Q: multiprocessing.Queue size limitations or bug...

Thu Aug 27 09:49:21 EDT 2009

On Aug 27, 8:56 am, ryles <ryle... at gmail.com> wrote:
> On Aug 26, 4:56 am, Michael Riedel <mrie... at inova-semiconductors.de>
> wrote:
>
>
>
> > Sorry for being not more specific but I'm not absolutely certain whether
> > I encountered a bug or did anything wrong:
>
> > The (stupid) code below results in a stall forever or not at 'p0.join()'
> > depending on the value of TROUBLE_MAKER.
>
> > Any help, thoughts, comments?
>
> > Thank you for your time.
>
> > Michael
>
> > # ----------------------------------------------------------------------
>
> > from multiprocessing import Process, Queue
>
> > # bit vector size
> > BVS=8
>
> > #
> > TROUBLE_MAKER=12  # for greater values p0.join() is never satisfied...
>
> > def evaluate(q, id, start=0, stop=2**BVS):
>
> >     cmin = {0: []}
>
> >     for mask0 in range(start, stop):
> >         for mask1 in range(0, 2**BVS):
> >             for mask2 in range(mask1, TROUBLE_MAKER):
> >                 cmin[0].append((mask0, mask1, mask2))
>
> >     print 'process %d finished (dict layout: %d/%d)...' % (id,
> > len(cmin), len(cmin[0]))
> >     q.put(cmin.copy())
> >     q.close()
>
> > if __name__ == '__main__':
>
> >     q0 = Queue()
> >     q1 = Queue()
> >     q2 = Queue()
> >     q3 = Queue()
>
> >     part = 2**BVS/4
> >     p0 = Process(target=evaluate, args=(q0, 0, 0*part, 1*part),
> > name='worker_0')
> >     p1 = Process(target=evaluate, args=(q1, 1, 1*part, 2*part),
> > name='worker_1')
> >     p2 = Process(target=evaluate, args=(q2, 2, 2*part, 3*part),
> > name='worker_2')
> >     p3 = Process(target=evaluate, args=(q3, 3, 3*part, 4*part),
> > name='worker_3')
> >     p0.start()
> >     print 'process 0 started...'
> >     p1.start()
> >     print 'process 1 started...'
> >     p2.start()
> >     print 'process 2 started...'
> >     p3.start()
> >     print 'process 3 started...'
> >     # main process stalls at p0.join() for bigger TROUBLE_MAKER
> >     p0.join()
> >     p1.join()
> >     p2.join()
> >     p3.join()
> >     res0 = q0.get()
> >     res1 = q1.get()
> >     res2 = q2.get()
> >     res3 = q3.get()
> >     print 'results fetched...'
>
> > # ----------------------------------------------------------------------
>
> > --
>
> There is a warning related to this in the documentation:
>
> http://docs.python.org/library/multiprocessing.html#pipes-and-queues
>
> Basically, you should reverse the order of the get() and join() calls.
>
> multiprocessing does a pretty nice job of abstracting away the low-
> level details of IPC, but there are still some gotchas.

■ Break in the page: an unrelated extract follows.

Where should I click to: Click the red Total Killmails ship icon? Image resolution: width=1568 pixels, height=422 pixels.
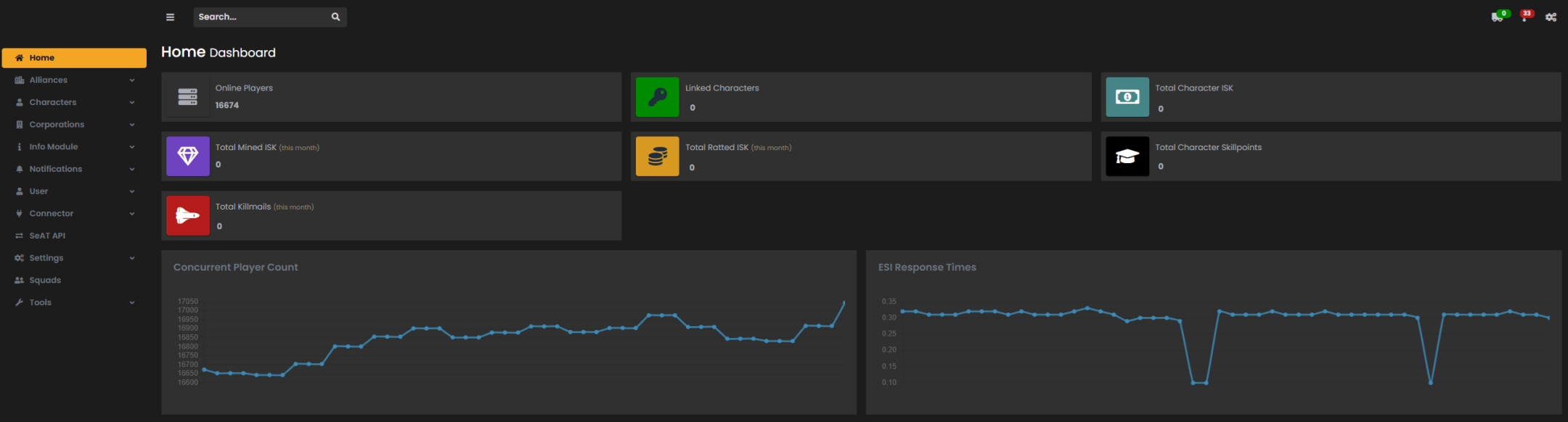click(x=188, y=216)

As you've
> noticed, your program will deadlock when there is a large enough
> amount of data being put into the queue. This is related to a hidden
> thread that exists inside each of your child processes. The thread is
> responsible for taking your queue items from an internal buffer and
> then writing them into a pipe that your parent process will read from
> when get() is called. The pipe mechanism is what allows the two
> processes to pass information, and is supported directly by the
> Operating System. However, the pipe has a limited capacity, and when
> it is full, the writer thread is stuck waiting for the reader to read
> enough from the pipe so that it can finish its write. The problem is
> that your parent process (reader) is not actually calling get() to
> drain the pipe. Instead it's stuck in join() waiting for the writer to
> complete.

I see. I really appreciate your valuable feedback.